(Stored records)

%%

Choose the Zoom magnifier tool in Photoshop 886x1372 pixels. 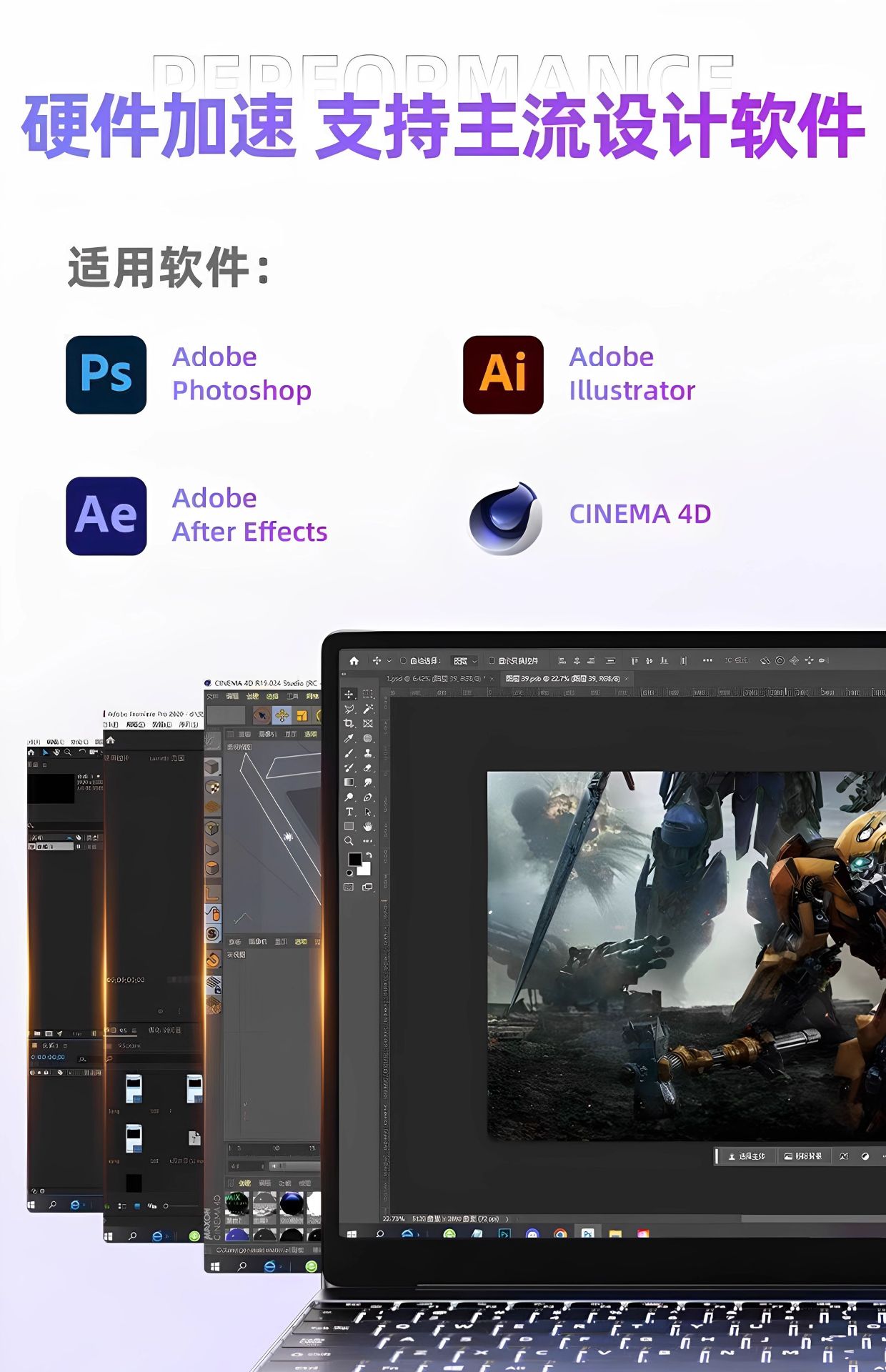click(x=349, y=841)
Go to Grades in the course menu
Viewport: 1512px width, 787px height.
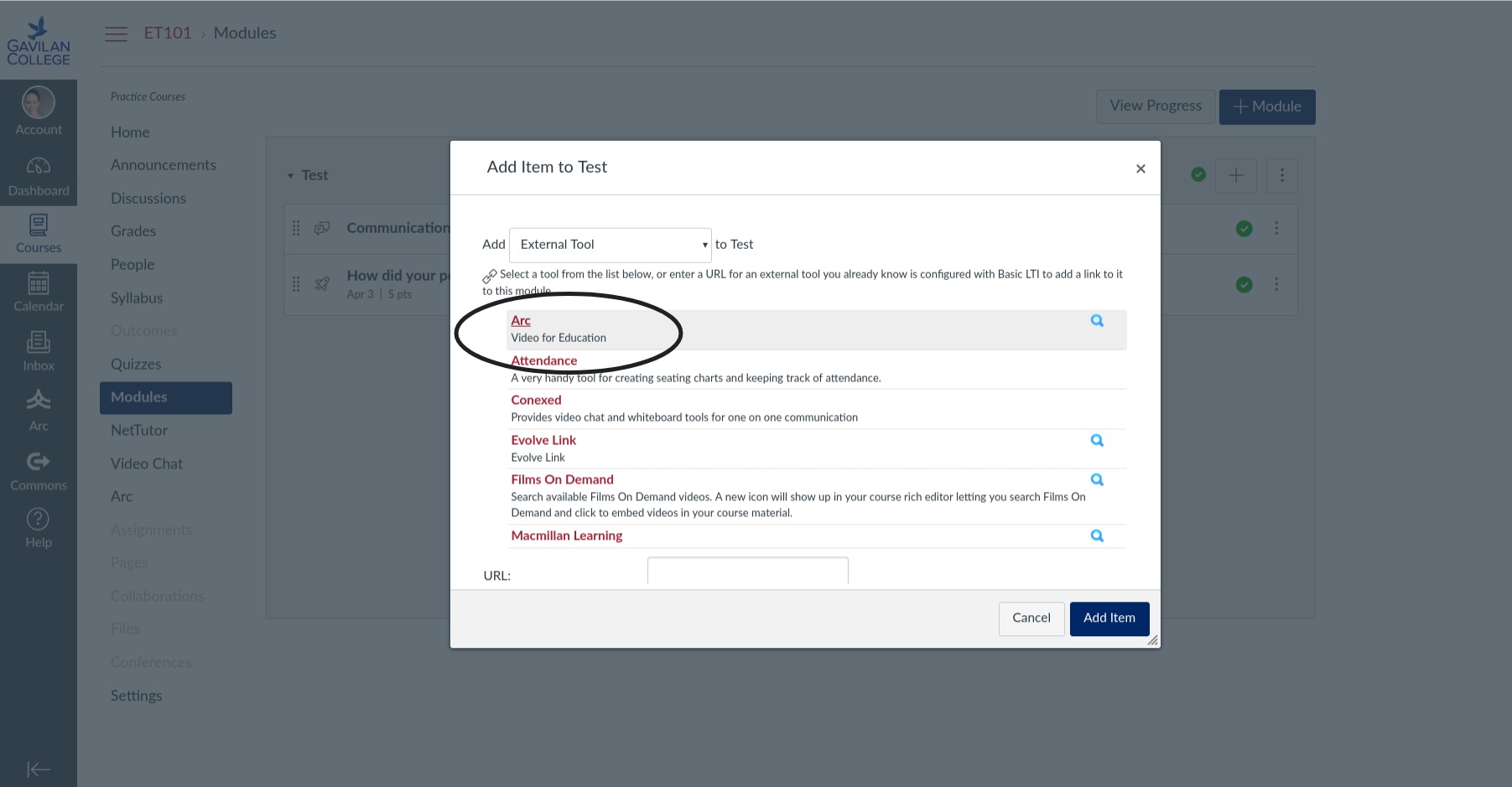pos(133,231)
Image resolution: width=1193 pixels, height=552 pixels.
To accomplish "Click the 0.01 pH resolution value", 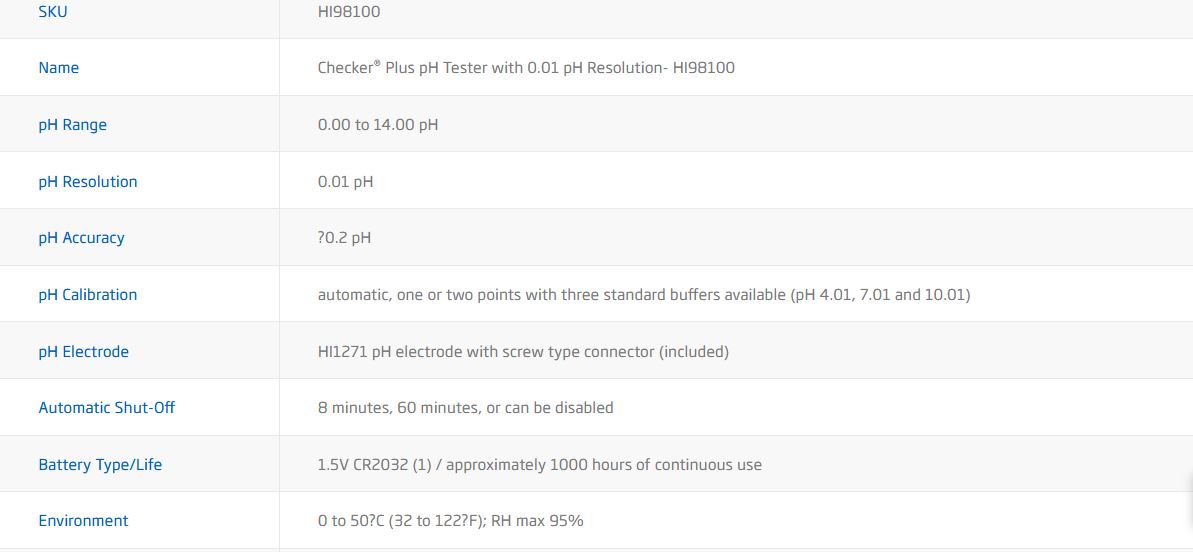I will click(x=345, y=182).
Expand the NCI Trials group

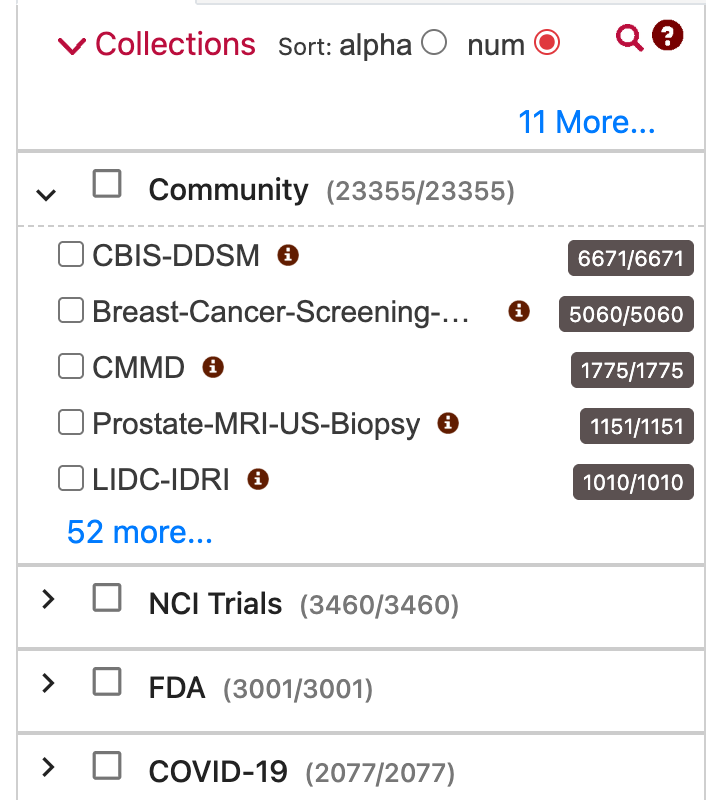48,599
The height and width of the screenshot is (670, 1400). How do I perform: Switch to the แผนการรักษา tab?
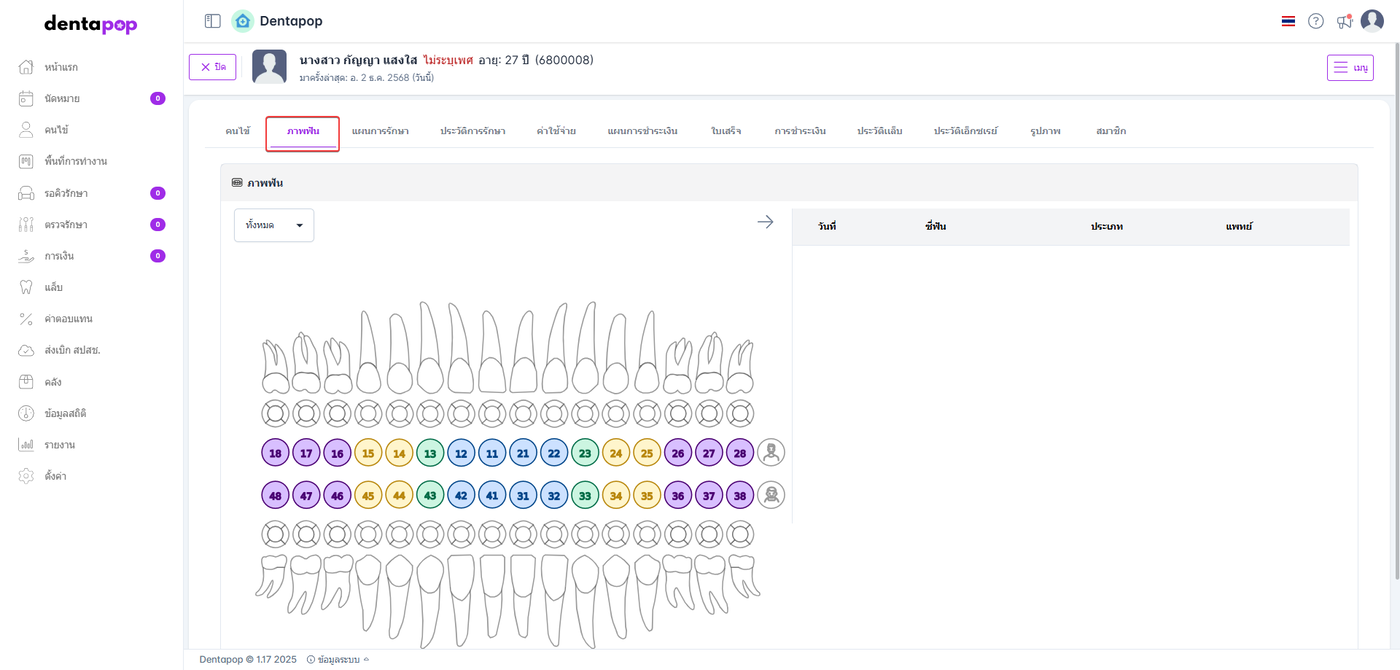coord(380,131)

%%

Exercise aim:
Output exactly and only the lines from the line containing "Expand the NCI Trials group" to the end of the entries, both included, and omit every picture.

Written response:
Expand the NCI Trials group

48,599
The height and width of the screenshot is (670, 1400). How do I perform: Switch to the แผนการรักษา tab?
coord(380,131)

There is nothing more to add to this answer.